"""
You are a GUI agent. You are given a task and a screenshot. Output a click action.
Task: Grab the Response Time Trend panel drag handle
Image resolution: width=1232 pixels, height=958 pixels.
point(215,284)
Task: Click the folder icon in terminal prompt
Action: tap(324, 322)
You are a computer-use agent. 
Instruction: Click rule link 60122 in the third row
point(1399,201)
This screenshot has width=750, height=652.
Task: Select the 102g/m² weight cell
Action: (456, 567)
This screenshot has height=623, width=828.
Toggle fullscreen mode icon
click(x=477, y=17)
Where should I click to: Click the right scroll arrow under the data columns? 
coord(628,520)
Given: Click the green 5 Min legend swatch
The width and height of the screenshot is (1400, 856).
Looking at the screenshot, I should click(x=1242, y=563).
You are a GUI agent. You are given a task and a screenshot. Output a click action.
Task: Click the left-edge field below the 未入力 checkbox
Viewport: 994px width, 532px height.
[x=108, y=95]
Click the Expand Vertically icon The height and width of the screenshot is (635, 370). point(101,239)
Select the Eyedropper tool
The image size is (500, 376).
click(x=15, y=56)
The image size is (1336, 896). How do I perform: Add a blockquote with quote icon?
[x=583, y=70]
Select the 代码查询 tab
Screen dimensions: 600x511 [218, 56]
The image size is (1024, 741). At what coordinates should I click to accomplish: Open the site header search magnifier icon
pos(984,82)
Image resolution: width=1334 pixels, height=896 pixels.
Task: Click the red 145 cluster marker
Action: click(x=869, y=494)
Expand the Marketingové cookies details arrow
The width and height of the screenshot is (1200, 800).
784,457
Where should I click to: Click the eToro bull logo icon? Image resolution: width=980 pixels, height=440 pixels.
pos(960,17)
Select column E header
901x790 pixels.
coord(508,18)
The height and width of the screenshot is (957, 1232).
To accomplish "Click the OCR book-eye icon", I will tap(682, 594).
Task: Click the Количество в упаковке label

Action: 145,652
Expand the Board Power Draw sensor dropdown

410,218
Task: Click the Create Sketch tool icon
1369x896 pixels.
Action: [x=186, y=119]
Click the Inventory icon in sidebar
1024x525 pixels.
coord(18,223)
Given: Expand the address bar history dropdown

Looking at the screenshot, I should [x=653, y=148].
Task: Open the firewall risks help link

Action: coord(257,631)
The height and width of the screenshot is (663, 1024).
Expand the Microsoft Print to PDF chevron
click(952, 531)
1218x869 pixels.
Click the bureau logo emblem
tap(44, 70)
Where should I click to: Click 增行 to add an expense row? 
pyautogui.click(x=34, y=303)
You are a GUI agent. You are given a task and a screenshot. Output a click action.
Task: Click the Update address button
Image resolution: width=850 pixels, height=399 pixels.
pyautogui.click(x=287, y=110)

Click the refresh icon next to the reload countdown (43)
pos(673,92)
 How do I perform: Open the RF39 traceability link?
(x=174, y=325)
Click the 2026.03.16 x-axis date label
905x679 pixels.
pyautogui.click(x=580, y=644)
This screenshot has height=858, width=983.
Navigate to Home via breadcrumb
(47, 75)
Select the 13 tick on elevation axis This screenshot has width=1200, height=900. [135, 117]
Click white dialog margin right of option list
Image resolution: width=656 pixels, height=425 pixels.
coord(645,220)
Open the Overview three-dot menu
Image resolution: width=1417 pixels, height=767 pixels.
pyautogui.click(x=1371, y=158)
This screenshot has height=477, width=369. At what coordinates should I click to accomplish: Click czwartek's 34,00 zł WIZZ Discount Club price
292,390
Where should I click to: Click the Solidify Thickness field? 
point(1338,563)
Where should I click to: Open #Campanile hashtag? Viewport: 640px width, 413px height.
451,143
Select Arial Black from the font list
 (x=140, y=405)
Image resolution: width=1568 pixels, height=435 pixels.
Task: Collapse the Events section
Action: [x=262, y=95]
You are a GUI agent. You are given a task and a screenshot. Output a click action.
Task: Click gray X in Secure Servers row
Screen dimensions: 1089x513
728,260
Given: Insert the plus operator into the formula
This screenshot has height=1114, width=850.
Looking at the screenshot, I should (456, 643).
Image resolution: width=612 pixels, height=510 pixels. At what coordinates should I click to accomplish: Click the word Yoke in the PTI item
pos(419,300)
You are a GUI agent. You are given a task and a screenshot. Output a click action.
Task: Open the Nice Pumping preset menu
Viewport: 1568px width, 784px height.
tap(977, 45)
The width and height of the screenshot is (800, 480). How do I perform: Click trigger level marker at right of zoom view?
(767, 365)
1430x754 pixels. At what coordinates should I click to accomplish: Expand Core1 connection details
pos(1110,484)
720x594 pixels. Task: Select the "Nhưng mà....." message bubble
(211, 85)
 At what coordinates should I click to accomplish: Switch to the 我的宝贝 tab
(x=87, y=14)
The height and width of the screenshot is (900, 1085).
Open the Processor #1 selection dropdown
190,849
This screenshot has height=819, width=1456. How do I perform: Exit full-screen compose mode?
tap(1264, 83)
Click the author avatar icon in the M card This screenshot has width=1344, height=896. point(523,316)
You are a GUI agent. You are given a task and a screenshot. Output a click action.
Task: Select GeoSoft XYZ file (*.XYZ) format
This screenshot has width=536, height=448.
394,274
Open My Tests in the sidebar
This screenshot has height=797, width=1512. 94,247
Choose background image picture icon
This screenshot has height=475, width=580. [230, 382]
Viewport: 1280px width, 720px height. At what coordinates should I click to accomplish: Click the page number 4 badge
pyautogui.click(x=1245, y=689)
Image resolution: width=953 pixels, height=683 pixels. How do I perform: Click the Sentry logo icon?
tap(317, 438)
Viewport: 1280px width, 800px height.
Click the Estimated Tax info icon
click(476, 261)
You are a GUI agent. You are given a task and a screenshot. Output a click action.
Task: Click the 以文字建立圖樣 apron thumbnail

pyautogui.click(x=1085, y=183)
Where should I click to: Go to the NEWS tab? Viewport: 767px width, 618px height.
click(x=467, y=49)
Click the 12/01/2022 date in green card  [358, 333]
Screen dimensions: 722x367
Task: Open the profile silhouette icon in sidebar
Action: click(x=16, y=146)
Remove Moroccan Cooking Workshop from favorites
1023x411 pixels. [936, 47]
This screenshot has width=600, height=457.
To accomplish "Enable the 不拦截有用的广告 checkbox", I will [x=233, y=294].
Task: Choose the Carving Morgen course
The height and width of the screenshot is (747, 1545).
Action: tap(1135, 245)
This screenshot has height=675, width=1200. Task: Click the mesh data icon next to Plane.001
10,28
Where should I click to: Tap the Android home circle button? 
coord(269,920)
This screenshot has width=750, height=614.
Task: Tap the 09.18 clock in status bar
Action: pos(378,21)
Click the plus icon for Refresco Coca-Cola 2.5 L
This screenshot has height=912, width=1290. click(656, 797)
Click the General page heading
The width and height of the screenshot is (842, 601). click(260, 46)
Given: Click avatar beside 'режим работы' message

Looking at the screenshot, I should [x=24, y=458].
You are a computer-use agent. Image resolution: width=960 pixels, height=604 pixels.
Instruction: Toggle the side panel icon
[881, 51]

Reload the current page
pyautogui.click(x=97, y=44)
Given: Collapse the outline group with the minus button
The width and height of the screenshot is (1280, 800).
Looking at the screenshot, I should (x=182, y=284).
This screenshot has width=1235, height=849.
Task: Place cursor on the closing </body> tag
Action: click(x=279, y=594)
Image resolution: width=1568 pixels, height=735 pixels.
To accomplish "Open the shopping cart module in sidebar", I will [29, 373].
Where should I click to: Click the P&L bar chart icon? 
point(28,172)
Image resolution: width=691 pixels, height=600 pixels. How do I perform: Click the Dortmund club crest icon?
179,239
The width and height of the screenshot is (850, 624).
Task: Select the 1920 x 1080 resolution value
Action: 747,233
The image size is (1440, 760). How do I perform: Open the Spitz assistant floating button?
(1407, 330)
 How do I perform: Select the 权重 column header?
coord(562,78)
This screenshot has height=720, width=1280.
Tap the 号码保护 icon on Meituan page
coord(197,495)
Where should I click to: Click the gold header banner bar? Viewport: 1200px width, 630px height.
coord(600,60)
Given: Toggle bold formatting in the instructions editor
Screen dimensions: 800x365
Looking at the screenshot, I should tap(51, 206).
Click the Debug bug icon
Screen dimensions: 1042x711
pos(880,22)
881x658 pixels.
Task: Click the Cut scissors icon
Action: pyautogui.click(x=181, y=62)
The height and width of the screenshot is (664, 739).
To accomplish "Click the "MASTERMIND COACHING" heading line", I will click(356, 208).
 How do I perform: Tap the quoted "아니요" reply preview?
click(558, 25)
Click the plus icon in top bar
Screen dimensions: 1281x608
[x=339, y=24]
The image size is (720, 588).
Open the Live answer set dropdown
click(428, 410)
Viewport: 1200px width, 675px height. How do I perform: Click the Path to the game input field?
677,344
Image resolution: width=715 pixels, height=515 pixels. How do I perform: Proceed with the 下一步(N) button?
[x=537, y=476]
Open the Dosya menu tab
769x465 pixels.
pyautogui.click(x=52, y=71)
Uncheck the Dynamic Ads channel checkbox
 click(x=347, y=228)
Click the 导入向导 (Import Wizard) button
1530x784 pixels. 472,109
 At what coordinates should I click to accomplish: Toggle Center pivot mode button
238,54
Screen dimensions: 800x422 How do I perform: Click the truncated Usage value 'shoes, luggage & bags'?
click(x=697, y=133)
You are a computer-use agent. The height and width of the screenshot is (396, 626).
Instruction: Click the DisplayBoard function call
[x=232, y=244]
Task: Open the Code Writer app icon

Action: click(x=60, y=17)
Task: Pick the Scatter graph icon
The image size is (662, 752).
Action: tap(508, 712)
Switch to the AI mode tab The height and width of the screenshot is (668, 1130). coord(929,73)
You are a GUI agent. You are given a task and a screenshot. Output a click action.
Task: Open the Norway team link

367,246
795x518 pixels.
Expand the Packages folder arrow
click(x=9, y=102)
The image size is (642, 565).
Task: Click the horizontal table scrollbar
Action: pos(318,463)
"""
> [Work item]:
Scan the listing for the string "computer" and copy every line that carries it.

> [Solution]:
You are a computer-use agent. 
You are a computer-use agent. Image resolution: width=960 pixels, height=604 pixels.
You are a computer-use agent. The height and width of the screenshot is (396, 626).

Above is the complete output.